Probably due to a strong influence and heritage of bodybuilding, what has been (and still is) performed in gyms has little to do with the movement needs of the human being, either for sports performance or for everyday life.
How many times do we perform a symmetrical, balanced, bilateral gesture or movement, with the load and support base distributed equally between both parts of the body? Almost never, right?
So why do we train like this? Many trainers perform the same exercises they’ve done all their lives, but on an unstable surface or with elastics and pulleys, and they think that’s functional training. As Gray Cook says, “The definition of functional exercise is in what it produces, not in what it looks like.
If you want to do “functional training”
(that covers the functional needs of the body) take into account these points: apply challenges on different planes, think about three-dimensional movements, beyond looking for a localized muscle stimulus (although you should significantly reduce the loads you use).

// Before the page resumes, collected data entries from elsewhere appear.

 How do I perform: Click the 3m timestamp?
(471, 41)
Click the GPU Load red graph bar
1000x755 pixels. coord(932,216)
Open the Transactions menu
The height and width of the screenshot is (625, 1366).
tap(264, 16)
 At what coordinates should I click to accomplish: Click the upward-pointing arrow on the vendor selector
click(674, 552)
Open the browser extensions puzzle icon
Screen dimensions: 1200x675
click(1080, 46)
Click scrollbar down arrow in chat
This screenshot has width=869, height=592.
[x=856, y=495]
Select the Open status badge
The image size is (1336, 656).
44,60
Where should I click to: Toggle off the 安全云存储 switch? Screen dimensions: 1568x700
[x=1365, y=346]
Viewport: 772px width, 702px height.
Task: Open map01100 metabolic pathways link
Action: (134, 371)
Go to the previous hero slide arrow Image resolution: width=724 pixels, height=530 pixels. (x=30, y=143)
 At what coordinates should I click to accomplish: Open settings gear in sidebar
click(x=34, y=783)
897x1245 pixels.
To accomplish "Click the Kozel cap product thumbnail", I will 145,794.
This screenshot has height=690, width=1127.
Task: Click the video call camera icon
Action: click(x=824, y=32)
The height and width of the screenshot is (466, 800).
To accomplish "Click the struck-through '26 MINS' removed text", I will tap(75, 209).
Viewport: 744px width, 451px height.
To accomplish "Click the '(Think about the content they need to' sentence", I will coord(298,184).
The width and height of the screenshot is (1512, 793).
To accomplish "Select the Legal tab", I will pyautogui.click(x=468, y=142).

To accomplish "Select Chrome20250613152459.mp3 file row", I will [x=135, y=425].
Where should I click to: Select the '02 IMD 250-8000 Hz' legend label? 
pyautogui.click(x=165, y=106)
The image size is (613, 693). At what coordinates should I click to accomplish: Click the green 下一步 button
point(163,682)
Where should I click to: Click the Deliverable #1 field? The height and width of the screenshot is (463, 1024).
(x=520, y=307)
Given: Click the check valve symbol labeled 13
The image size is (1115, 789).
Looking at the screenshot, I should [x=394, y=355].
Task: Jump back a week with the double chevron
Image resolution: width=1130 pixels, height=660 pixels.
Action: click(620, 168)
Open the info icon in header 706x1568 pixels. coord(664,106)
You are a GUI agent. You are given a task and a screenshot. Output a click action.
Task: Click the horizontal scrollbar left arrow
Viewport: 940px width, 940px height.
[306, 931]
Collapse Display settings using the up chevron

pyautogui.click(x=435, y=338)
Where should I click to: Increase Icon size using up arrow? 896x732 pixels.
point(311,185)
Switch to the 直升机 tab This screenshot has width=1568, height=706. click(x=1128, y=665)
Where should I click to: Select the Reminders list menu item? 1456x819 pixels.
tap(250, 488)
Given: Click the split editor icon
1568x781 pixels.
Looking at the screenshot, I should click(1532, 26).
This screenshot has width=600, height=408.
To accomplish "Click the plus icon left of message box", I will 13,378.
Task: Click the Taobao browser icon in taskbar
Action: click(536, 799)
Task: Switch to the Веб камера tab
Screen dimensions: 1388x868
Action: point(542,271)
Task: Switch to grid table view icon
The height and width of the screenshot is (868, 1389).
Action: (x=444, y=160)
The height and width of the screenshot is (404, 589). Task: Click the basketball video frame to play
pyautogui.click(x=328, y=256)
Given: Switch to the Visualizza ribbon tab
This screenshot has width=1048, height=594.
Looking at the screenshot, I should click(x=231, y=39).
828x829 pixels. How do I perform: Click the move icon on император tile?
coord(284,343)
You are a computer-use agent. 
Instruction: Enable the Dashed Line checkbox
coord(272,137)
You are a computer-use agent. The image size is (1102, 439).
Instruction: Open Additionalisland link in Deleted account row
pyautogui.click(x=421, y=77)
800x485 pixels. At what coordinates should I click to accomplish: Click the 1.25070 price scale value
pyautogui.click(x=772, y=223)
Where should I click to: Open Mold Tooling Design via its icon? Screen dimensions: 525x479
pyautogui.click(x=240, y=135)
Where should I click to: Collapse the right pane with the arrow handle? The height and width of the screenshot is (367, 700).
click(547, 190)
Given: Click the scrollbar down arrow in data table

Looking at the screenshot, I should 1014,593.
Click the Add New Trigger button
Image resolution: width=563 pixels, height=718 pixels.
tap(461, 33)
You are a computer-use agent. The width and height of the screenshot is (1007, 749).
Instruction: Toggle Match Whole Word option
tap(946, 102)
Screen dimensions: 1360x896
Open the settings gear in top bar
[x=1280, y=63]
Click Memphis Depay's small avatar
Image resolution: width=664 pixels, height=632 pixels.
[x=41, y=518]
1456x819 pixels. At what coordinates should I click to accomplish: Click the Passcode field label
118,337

Include more unilateral work, rotations, diagonal actions, modify the position of your supports (not always symmetrical and balanced), play with the tempo of execution (always controlled, but not always slow!)… In short, “explore your bubble” (in another entry I will explain what I mean).
Use of the whole body for any movement
Stand facing forward. Raise your right arm, extended, to the side until it reaches shoulder height (90º abduction). From there, try to reach as far as possible behind you, turning your body to the right. What happens to your left foot? You may have noticed that it “falls” inward (pronation).
That is to say, paying attention and willingness to move your hand results in an unconscious movement at the opposite end of the body. This is how it works, in a coordinated and organized way so that all its structures and segments participate, to a greater or lesser extent, in any action. Some require stability, others mobility.
Sometimes they need to generate force, other times they need to control or absorb those forces. But they are always there, doing their bit in the movement. Therefore, it does not make much sense to think about analytical or isolation exercises, since the body does not work that way.